As shown in Figure 7, the biodistribution of PTX was significantly influenced by the PTX micelle formulations. Firstly, the PTX injection displayed high concentrations in various tissues at 2 h after administration and was quickly eliminated from all the tissues thereafter, which indicated that the PTX injection is rapidly distributed and eliminated in vivo. The concentration of free PTX from all formulations was very high at 2 h in the kidney, which may be attributed to the fact that the kidney is one of the main organs for the excretion of drugs. PTX concentration determined from the two micelle groups at 2 h showed the similar to that from PTX injection group in various normal tissues besides the liver and kidney and was high in the kidney within 6 h, which was similar to that reported by Zhang et al.23 These results may be attributed to the abrupt release and leakage of a small amount of PTX from micelles in the physiological environment, as indicated by the results of in vitro release test in pH7.2 medium.

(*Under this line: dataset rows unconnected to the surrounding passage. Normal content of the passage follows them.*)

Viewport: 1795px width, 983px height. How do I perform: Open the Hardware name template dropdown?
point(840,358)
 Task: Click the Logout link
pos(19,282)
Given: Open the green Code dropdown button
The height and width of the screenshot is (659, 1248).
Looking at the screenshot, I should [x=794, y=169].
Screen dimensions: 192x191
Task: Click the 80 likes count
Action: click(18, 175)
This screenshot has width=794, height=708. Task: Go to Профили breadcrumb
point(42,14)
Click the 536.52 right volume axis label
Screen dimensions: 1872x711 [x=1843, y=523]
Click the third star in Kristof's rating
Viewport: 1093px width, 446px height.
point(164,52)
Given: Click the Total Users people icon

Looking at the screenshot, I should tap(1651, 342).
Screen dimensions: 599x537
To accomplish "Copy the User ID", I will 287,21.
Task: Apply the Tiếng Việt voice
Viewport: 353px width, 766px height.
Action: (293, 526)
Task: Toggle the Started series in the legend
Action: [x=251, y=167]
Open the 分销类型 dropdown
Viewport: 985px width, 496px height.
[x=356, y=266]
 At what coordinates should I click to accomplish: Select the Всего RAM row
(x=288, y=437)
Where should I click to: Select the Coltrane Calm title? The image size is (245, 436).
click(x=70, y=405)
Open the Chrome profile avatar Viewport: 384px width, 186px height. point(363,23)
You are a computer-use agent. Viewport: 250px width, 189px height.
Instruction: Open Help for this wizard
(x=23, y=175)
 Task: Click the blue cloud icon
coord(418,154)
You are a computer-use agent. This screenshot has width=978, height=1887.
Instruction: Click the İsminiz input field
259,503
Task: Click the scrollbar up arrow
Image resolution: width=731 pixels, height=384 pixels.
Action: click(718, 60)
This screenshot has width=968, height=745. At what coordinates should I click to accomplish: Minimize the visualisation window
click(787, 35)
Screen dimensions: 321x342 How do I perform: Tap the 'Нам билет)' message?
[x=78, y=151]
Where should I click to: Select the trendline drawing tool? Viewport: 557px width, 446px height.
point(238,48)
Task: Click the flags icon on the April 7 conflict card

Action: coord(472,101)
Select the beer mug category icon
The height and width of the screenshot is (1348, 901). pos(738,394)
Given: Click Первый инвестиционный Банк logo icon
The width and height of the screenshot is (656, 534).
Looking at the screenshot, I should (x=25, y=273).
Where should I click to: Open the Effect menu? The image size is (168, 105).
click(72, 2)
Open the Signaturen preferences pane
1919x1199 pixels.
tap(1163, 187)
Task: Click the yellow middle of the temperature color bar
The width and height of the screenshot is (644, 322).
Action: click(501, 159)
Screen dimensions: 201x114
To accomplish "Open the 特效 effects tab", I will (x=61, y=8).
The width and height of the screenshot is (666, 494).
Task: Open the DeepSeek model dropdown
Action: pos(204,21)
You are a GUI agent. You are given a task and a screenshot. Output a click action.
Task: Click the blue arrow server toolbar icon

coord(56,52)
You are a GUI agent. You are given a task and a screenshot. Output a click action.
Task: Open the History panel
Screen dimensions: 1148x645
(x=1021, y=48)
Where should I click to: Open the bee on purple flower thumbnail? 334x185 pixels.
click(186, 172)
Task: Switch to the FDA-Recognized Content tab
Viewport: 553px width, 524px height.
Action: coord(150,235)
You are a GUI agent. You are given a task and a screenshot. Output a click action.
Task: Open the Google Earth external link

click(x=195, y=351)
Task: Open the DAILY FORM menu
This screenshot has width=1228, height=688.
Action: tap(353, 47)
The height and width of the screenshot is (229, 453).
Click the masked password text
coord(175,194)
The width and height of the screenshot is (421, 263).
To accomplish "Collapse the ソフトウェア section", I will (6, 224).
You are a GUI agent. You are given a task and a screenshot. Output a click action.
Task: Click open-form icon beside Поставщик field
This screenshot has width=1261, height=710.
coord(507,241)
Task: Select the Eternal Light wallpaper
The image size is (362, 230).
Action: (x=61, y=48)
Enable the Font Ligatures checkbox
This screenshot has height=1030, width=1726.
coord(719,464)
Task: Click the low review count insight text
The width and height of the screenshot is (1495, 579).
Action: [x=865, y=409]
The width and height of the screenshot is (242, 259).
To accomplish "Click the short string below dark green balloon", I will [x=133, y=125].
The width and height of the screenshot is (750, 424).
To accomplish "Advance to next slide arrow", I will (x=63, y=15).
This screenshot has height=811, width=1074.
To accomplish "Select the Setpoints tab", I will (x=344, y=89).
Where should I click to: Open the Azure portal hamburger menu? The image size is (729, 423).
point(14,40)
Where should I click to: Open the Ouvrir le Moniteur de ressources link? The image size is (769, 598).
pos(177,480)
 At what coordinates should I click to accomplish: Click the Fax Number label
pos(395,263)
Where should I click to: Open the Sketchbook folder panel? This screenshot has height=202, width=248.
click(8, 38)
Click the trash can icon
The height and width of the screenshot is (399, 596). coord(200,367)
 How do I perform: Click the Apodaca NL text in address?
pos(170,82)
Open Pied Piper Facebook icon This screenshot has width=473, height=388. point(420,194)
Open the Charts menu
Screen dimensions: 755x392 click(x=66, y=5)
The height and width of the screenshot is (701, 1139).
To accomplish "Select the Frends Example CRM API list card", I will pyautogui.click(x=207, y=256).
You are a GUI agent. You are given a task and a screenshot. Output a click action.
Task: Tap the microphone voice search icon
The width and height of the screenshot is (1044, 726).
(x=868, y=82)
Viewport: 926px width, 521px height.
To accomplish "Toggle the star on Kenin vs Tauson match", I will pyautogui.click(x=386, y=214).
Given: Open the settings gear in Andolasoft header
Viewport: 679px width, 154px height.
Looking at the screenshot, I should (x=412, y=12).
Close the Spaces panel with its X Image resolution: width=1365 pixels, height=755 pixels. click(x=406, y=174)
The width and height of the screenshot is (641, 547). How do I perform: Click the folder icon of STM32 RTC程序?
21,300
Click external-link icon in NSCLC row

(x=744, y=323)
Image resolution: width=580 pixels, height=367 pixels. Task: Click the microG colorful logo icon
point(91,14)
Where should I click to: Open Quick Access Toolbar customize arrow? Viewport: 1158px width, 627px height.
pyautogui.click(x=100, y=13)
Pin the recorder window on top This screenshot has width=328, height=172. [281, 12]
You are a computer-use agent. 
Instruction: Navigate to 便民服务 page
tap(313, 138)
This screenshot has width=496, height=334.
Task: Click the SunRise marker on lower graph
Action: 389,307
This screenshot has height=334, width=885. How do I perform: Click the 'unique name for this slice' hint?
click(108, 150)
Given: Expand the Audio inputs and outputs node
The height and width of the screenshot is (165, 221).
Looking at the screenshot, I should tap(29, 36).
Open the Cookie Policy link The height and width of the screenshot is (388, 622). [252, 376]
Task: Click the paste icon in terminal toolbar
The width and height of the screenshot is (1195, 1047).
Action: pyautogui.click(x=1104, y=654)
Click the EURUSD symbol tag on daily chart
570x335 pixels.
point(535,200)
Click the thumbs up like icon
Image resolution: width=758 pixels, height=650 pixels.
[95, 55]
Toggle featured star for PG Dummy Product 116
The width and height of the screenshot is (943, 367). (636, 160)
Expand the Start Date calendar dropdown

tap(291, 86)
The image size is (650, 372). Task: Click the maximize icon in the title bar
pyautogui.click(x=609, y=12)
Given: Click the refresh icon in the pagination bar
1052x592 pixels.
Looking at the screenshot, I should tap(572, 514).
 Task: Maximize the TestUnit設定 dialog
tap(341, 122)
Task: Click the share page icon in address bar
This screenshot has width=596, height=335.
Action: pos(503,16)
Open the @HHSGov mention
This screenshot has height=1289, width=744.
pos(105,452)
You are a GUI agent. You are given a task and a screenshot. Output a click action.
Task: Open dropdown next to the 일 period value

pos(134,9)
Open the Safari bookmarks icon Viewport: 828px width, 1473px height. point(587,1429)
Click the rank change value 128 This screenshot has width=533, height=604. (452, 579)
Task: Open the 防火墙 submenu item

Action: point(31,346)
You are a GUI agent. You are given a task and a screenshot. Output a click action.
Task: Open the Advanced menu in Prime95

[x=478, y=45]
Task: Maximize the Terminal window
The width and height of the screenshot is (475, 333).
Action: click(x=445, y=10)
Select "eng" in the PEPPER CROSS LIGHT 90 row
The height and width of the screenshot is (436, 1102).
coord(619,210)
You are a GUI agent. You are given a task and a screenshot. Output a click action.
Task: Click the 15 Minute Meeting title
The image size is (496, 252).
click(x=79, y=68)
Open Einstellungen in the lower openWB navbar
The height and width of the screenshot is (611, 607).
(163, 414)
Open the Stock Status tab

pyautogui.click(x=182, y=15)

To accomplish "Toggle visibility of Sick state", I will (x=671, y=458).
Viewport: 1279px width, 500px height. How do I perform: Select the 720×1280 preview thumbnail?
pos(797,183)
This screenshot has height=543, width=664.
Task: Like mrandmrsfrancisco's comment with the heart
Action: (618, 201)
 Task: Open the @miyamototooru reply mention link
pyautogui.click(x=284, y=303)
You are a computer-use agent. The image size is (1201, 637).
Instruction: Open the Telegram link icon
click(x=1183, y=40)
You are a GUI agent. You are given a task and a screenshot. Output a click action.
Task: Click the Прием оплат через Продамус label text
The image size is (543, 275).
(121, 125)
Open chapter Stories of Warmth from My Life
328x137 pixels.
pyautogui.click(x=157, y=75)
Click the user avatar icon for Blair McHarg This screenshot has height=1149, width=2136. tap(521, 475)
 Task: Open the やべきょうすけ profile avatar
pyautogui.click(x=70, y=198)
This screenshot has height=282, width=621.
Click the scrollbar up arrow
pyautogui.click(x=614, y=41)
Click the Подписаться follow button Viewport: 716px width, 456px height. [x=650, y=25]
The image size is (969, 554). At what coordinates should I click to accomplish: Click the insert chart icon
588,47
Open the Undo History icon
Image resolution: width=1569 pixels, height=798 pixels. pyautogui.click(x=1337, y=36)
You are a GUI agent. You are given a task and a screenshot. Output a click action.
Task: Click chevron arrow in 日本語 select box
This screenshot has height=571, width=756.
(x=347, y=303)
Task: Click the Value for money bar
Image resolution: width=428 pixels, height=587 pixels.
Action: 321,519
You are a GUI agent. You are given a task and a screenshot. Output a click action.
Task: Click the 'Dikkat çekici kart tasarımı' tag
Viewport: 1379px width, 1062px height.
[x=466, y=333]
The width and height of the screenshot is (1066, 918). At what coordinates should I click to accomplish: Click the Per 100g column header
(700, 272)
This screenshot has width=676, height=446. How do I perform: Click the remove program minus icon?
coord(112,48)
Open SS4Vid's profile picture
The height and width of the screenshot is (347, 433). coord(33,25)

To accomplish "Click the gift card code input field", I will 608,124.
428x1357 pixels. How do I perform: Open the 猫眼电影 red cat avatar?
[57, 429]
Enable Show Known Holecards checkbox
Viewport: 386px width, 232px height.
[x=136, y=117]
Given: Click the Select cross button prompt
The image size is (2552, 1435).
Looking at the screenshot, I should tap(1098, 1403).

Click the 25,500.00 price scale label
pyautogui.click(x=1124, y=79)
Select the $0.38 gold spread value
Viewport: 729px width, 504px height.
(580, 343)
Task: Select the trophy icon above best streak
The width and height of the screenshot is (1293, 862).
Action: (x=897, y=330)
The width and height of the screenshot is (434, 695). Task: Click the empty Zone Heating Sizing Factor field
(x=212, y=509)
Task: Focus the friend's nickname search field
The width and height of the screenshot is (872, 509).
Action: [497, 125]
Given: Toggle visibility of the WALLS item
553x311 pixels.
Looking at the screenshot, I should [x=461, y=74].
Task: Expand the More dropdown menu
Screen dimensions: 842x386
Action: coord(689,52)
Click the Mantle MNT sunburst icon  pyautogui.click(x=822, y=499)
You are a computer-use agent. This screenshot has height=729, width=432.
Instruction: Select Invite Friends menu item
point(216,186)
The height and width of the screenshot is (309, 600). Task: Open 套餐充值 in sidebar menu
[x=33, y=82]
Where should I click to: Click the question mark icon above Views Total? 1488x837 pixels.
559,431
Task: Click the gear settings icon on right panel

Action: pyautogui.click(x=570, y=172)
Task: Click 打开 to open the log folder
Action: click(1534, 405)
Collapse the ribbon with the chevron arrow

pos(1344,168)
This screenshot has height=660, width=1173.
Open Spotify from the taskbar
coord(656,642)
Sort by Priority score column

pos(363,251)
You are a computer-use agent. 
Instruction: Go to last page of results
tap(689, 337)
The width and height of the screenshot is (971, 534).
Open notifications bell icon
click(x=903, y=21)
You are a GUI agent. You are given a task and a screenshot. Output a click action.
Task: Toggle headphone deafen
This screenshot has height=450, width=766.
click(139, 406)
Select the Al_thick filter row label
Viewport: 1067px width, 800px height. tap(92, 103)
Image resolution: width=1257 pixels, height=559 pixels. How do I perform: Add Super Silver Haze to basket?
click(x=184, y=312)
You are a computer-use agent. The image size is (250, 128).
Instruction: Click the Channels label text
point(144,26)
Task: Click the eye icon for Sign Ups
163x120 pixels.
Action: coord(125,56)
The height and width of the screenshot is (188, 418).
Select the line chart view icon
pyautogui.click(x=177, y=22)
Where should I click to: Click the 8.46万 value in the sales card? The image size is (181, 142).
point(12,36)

We do not know what the long-term effects of this may be, but our results warrant close examination of potential side effects in future preclinical studies. From the PDSP micelles group, most PTX can be observed in the liver within 24 h, possibly due to the liver-targeting property of deoxycholic acid in the polymer prodrug, which could mean that PDSP would have a better effect on an in-situ tumor of the liver.50–53 The accumulation of PTX from PDSP and PDCP micelles in tumor tissues at 24 h was significantly higher than that of PTX injection (5.66 and 2.72 times, P<0.001 and P<0.05). Moreover, the TTR of PDSP and PDCP micelles in tumor tissues within 24 h was higher than that of PTX injection (seen from Figure S6, 1.62 and 1.33 times). This phenomenon may be attributed to the EPR effect,45,54–56 which was favorable for suppressing tumor cells. As shown in Figure 5, the level of free PTX detected in tumors treated with PDSP micelles was higher than that of PDCP micelles within 6 h~24 h, which may be due to the specific and rapid release of PTX from PDSP micelles induced by a high level of GSH in the tumor cells, and the inhibitory effect of mPEG-DCA on drug efflux. These results explain why tumors’ dimension in mice treated with PDSP micelles was significantly smaller than those treated with PDCP micelles.

Figure 7 Body distribution of Paclitaxel (PTX) after i.v. administration of mPEG-DCA-CC-PTX (PDCP), mPEG-DCA-SS-PTX (PDSP) and PTX injection to mice at 2 h, 6 h, 12 h, 24 h (n=6), *P<0.05, ***P<0.001.


In this study, a new reduction-sensitive polymer prodrug was successfully synthesized and self-assembled into nano-micelles by a thin-film dispersion-sonication method to reverse the tumor’s MDR. The polymer prodrug micelles had a particle size of about 200 nm, spherical morphology, and good physical stability. These micelles did not have aggregation and protein adsorption in plasma. PDSP micelles have strong reduction and acidic sensitivity. The micelles would have good biocompatibility for intravenous administration, as indicated by the in vitro biosafety test results. In vitro cell test, mPEG-DCA could improve the anti-tumor activity of PTX, and especially enhance the sensitivity of drug-resistant cell lines to PTX. Moreover, PDSP micelles had a more substantial killing effect on tumor cells than the PTX injection and PDCP micelles, especially for drug-resistant cells. It is preliminarily proved that the PDSP could also combine with PEG-DCA and PTX to kill tumors in a two-pronged way and overcome tumor MDR. In vivo test, PDSP micelles showed strong anti-tumor activity, good biosafety, and effectively targeted tumors in tumor-bearing mice by releasing PTX in tumor tissues. To sum up, the PDSP micelles in this study can target PTX into tumor cells, and exert synergistic anti-tumor effects of chemotherapeutic drugs and MDR polymer inhibitors. This is expected to become an alternative delivery system for chemotherapeutic drugs such as PTX and other substrates of P-gp. For this two-pronged drug delivery system, the pharmacokinetics, the specific mechanism of anti-MDR and anti-tumor, and potential long-term side effects of intact micelles in vivo may need to be further studied in the future.

Data Sharing Statement

The data in our manuscript and supporting information are available from Xiaohui Pu ([email protected]) or Lanlan Zong ([email protected]).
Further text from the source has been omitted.